Ozan Gündoğdu
Helalleşmenin ekonomi politiği
CHP Lideri Kemal Kılıçdaroğlu gündem yaratan açıklamalarına bir yenisini ekledi. Sosyal medya hesabından 4 dakika 37 saniyelik bir mesaj yayınlayan CHP Lideri, bu mesajında özetle “Helalleşmek geçmişi değiştirmez ama geleceğimizi kurtarır. Geçmişte partimizin de hataları oldu; helalleşme yolculuğuna çıkma kararı aldım” diyor.
O halde yanıt bekleyen kritik soru şu; Kılıçdaroğlu kimle helalleşmek istiyor?
Sosyal medyada yankı uyandıran bu çağrıya verilen tepkilere bakıldığında, göze çarpan ilk sonuç şu; mesajı doğru anlayanlar çoğunlukta olmakla beraber bir takım kesimler yanlış çıkarımlar yapmış. Anlaşılan o ki, helalleşme çağrısına ‘helalleşmeyin, hesap sorun’ şeklinde tepki verenler, mesajın Saray’a dönük olduğunu zannetmiş, Kılıçdaroğlu’nun iktidarla helalleşeceğini düşünmüş. Halbuki, CHP Lideri’nin helalleşme çağrısındaki odak noktanın Saray değil, ülkenin muhafazakar toplum kesimleri olduğu ortada. Bir siyasal partinin toplumun önemli bir kesimiyle hesaplaşmasını beklemek ise akılcı değil.
Hedef kitle muhafazakarlar
Dolayısıyla, ‘CHP kimle helalleşmek istiyor’ sorusuna ‘önemli ölçüde muhafazakarlarla helalleşmek istiyor’ cevabını vermek yanlış olmayacaktır. CHP içinde görüşme fırsatı bulduğum yetkili isimler de bunu teyit ediyor.

+++++

• [Yazılı görev]:
Helalleşme yazısına göre aşağıdaki soruları yanıtlayın:
(a) Kılıçdaroğlu'nun sosyal medya hesabından yayınladığı mesaj ne kadar sürüyor?
(b) Çağrıya "helalleşmeyin, hesap sorun" diye tepki verenler mesajın kime dönük olduğunu zannetmiş?
(c) Yazara göre helalleşme çağrısının odak noktası hangi kesimler?
Yalnızca helalleşme yazısındaki bilgilere dayanın.

+++++

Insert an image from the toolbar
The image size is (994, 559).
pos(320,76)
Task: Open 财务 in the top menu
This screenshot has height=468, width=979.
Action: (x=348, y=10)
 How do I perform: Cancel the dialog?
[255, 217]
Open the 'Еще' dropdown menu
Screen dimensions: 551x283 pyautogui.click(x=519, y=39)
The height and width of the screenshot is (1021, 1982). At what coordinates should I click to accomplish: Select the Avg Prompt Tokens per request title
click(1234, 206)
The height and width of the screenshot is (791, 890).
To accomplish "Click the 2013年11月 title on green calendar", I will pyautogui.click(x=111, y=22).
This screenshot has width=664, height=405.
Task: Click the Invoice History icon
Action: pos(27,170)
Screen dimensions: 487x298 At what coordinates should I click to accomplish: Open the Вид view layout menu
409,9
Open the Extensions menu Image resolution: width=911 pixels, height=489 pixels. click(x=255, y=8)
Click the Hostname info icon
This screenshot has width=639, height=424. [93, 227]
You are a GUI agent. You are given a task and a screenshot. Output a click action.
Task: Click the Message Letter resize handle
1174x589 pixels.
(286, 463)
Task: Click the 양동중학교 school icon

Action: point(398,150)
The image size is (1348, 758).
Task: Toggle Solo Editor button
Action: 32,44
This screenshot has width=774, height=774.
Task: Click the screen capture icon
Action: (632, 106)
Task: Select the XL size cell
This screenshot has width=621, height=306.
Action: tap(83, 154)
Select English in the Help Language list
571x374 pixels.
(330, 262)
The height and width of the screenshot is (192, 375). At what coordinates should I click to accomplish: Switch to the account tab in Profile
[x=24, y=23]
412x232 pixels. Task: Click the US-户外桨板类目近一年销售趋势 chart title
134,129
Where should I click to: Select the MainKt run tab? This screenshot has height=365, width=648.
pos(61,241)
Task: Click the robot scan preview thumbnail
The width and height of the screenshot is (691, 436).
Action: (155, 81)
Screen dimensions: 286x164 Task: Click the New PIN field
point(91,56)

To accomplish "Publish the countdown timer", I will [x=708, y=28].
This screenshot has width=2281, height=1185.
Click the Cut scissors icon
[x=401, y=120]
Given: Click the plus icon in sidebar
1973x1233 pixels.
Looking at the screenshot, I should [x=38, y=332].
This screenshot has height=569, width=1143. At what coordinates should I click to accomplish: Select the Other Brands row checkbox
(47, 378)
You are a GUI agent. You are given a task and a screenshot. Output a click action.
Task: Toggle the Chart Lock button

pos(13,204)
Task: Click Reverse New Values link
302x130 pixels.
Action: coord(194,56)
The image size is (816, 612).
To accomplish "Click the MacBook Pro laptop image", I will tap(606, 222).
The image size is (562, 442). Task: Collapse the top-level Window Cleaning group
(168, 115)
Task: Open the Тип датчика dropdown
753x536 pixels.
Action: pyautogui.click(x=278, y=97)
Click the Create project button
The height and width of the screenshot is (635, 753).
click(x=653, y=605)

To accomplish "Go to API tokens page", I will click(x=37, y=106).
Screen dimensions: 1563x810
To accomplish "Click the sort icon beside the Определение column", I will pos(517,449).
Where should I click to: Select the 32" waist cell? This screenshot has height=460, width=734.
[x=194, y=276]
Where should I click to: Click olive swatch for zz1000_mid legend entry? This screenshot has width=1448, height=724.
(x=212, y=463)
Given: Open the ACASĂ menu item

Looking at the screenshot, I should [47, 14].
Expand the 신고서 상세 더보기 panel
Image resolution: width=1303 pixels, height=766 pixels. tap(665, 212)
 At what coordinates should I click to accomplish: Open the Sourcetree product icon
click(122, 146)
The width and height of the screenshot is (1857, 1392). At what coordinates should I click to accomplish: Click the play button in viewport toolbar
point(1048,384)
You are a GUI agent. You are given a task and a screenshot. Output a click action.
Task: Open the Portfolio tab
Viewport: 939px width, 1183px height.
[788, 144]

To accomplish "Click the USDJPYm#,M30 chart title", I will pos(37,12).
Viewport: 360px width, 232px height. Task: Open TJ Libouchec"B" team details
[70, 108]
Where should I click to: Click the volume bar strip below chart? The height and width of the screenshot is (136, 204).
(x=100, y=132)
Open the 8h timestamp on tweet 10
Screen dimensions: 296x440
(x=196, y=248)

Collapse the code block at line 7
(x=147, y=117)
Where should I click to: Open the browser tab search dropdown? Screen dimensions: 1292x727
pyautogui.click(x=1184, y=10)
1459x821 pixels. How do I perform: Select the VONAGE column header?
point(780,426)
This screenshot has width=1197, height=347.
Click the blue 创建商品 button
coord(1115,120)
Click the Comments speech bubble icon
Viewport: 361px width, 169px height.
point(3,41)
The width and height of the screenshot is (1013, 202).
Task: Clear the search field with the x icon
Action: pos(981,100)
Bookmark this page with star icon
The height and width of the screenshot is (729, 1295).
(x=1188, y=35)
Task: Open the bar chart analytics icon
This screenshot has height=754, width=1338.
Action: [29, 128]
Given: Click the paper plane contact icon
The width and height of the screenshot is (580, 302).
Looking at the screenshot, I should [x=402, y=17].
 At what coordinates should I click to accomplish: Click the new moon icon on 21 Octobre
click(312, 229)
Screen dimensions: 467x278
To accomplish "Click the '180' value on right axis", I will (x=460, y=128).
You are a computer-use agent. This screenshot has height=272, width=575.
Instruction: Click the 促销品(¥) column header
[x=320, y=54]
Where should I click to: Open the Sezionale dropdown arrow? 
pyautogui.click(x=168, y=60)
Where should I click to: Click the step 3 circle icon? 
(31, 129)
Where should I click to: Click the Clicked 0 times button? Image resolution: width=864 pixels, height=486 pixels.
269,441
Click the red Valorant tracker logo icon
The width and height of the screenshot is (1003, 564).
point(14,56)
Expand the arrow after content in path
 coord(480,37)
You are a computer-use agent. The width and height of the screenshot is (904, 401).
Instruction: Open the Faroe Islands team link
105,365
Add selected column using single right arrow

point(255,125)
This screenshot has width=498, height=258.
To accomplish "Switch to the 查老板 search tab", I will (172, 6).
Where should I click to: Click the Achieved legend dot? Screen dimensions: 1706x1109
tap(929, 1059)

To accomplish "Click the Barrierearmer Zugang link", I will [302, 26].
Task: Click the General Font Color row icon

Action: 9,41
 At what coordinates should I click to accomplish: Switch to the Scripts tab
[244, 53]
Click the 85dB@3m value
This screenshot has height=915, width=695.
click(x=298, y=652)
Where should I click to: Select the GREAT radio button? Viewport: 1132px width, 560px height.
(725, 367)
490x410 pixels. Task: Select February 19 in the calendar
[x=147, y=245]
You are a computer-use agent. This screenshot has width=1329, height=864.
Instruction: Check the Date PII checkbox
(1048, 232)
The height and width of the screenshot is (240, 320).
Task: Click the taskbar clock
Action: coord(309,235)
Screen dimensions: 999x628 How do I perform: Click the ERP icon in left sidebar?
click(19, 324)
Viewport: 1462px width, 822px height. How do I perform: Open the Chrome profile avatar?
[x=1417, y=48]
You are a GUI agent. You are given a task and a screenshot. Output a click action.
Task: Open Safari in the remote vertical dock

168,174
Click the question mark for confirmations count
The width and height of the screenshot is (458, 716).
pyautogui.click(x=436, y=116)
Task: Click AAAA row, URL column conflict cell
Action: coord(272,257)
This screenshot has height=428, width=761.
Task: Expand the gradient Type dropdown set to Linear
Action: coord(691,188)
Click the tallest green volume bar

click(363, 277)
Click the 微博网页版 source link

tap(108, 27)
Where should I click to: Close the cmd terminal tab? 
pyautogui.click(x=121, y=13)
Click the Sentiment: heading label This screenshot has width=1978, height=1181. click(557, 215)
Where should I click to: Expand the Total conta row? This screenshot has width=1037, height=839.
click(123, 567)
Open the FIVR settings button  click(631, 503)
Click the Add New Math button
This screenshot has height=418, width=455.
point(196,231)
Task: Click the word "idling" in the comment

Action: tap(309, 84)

+++++

• [Sonuç]:
(a) 4 dakika 37 saniye.
(b) Saray'a.
(c) Ülkenin muhafazakar toplum kesimleri.